(Exercise material Opens)

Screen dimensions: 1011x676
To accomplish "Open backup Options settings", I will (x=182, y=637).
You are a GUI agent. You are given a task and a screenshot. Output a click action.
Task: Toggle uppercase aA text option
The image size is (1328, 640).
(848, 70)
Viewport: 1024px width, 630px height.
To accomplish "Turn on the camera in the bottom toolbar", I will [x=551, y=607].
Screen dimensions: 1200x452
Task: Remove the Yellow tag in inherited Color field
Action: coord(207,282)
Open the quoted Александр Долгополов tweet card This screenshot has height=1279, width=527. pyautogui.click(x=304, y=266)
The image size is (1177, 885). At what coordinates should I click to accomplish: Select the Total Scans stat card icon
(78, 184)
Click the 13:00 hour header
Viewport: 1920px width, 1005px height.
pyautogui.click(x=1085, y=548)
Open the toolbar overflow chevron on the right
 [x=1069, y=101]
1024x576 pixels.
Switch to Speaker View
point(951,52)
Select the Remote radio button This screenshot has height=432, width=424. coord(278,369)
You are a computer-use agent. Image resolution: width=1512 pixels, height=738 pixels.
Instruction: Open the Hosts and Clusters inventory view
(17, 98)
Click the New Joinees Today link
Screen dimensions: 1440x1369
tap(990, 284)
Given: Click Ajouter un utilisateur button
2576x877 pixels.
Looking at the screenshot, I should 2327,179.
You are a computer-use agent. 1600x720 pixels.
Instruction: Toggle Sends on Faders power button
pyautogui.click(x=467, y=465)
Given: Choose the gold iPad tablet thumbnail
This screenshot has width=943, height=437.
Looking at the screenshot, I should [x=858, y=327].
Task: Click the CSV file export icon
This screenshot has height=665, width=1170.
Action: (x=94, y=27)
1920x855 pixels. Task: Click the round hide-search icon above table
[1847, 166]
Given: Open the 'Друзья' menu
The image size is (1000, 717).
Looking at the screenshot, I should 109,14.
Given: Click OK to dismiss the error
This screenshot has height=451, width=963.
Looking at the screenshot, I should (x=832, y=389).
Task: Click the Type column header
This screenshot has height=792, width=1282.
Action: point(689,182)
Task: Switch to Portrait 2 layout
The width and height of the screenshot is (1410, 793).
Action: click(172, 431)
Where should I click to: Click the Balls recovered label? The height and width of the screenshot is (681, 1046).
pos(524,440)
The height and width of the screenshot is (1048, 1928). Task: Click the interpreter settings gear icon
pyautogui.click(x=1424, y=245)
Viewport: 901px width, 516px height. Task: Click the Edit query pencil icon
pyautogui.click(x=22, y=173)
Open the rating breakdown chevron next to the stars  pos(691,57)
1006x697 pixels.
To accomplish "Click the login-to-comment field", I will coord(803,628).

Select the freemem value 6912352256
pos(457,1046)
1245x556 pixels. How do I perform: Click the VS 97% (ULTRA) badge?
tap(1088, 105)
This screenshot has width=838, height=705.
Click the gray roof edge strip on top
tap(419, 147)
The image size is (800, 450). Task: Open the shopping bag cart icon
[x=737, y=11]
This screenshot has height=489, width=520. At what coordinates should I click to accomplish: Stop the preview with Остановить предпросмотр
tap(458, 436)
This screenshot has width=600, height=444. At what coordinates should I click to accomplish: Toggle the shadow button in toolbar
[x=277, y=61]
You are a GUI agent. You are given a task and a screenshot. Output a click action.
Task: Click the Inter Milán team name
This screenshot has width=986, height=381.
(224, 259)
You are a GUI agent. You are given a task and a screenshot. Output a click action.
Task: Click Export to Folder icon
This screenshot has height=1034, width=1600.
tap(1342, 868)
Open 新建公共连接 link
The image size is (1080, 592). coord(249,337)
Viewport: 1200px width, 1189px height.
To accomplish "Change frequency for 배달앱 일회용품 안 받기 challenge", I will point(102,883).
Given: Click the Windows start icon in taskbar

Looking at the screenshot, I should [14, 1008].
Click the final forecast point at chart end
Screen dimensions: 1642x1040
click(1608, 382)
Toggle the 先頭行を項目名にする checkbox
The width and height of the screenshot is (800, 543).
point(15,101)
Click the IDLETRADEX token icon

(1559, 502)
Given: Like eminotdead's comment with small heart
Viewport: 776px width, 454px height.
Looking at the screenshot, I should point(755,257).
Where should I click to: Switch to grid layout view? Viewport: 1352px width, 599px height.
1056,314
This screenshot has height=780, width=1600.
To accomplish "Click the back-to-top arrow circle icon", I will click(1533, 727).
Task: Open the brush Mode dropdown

(Exercise material Closes)

Your objective
Restate exactly the records above from their first line through the line that holds "Select the Remote", please, including both and leaving out all others.

Response to this task
Screen dimensions: 1011x676
To accomplish "Open backup Options settings", I will (x=182, y=637).
You are a GUI agent. You are given a task and a screenshot. Output a click action.
Task: Toggle uppercase aA text option
The image size is (1328, 640).
(848, 70)
Viewport: 1024px width, 630px height.
To accomplish "Turn on the camera in the bottom toolbar", I will [x=551, y=607].
Screen dimensions: 1200x452
Task: Remove the Yellow tag in inherited Color field
Action: coord(207,282)
Open the quoted Александр Долгополов tweet card This screenshot has height=1279, width=527. pyautogui.click(x=304, y=266)
The image size is (1177, 885). At what coordinates should I click to accomplish: Select the Total Scans stat card icon
(78, 184)
Click the 13:00 hour header
Viewport: 1920px width, 1005px height.
pyautogui.click(x=1085, y=548)
Open the toolbar overflow chevron on the right
 [x=1069, y=101]
1024x576 pixels.
Switch to Speaker View
point(951,52)
Select the Remote radio button This screenshot has height=432, width=424. coord(278,369)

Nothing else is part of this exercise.